In our results, we have 3 parameters that were taken under consideration for testing. One is CPU time; it is the actual time that the CPU on the machine takes to finish the job, and it is our major point of interest. Elapsed time is CPU time plus wait time; the wait time includes time for reading from disk, locks, waiting for locks or latches, and the wait time to fetch the row. The total execution time is the time that is required for parsing, compiling, and executing each statement.

SQL Server 2017 comes with technologies like DirectIO and NUMA (Non-Uniform Memory Access). DirectIO uses Direct_IO parameter. For Linux environments, Direct IO is used while for Windows environments, SQL Server uses Informix I/O subsystem.

Direct I/O provides direct access to read and write for the disk by bypassing the file system buffers. The direct I/O can be configured using Direct I/O API and configuring the DIRECT_IO parameter. When Direct I/O is used, the performance for cooked files can match the performance of raw devices used for dbspace chunks. On Windows, the Informix I/O subsystem is implemented, which is used as overlapped or asynchronous operations without OS buffering. So, DIRECT I/O is not required for the Windows environment.

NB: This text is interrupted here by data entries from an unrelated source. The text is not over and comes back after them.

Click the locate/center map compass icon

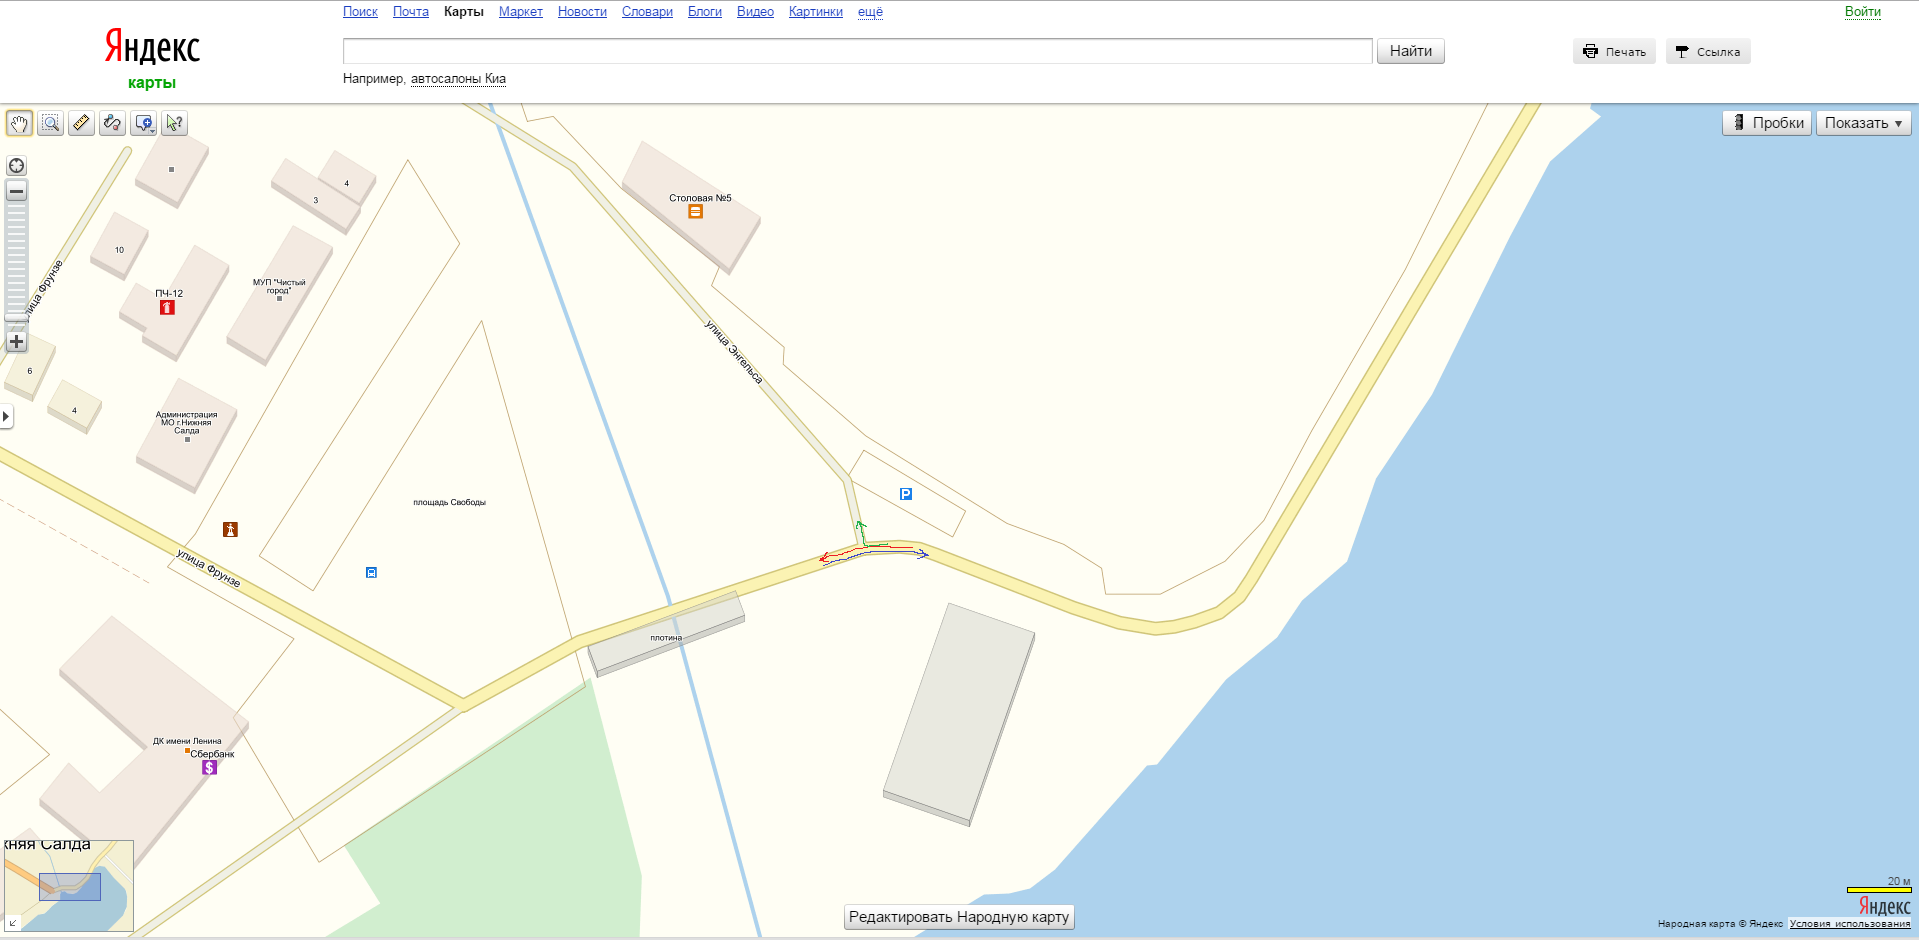(16, 166)
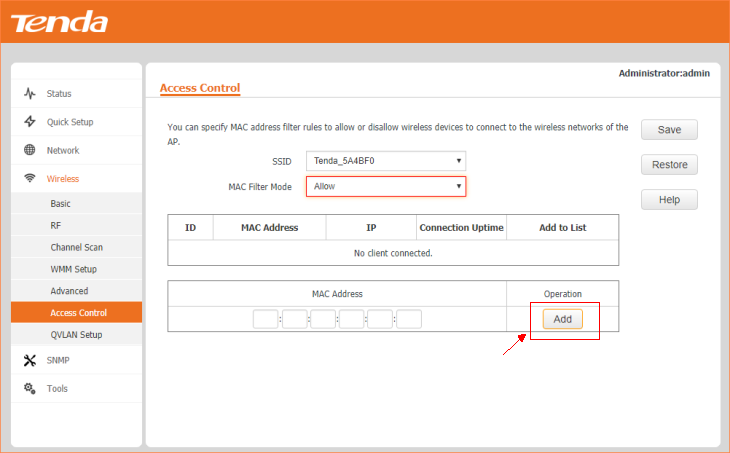This screenshot has width=730, height=453.
Task: Click the Wireless wifi signal icon
Action: [x=30, y=179]
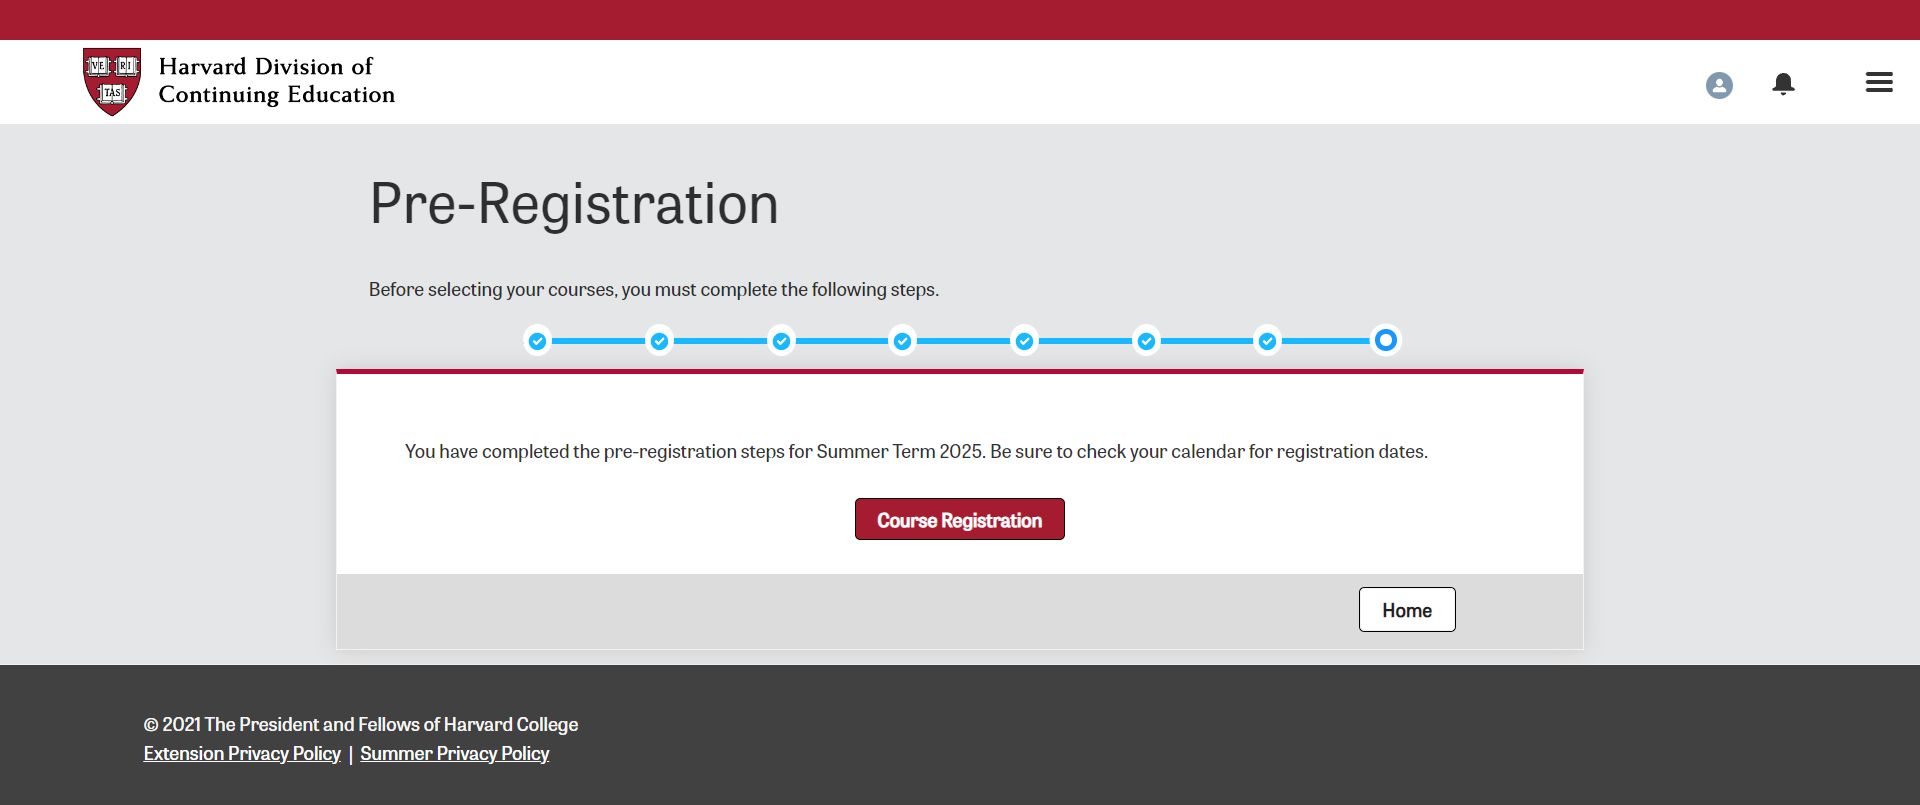Select the final current step circle
Viewport: 1920px width, 805px height.
pos(1386,341)
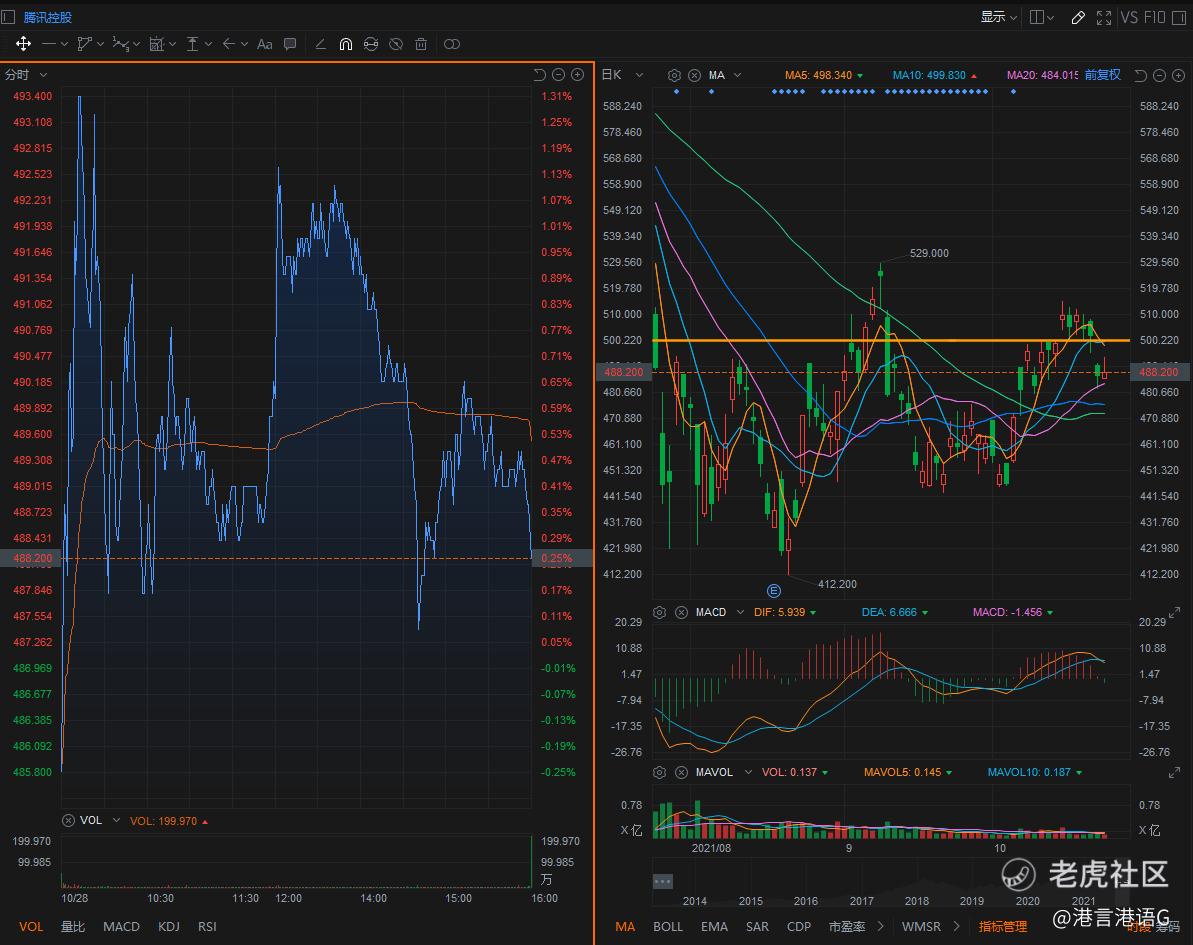Image resolution: width=1193 pixels, height=945 pixels.
Task: Click the trash icon to delete drawings
Action: coord(421,44)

NUMA (non-uniform memory access) helps memory at different points of a processor to have different performance. Microsoft Windows has developed a subsystem of NUMA that enables the system to place memory structure efficiently. Memory-access speed is required in enterprise-class applications rather than high computing systems, so less effort is needed on NUMA memory handling in Windows when compared with Linux.

From the above facts from reliable resources, it looks like NUMA works a bit better on Windows or provides the same level of performance when reading/retrieving operations are executed, while Informix I/O works better than DIRECT I/O.

These tests can be extended with more complicated TSQL to explore more performance-related facts.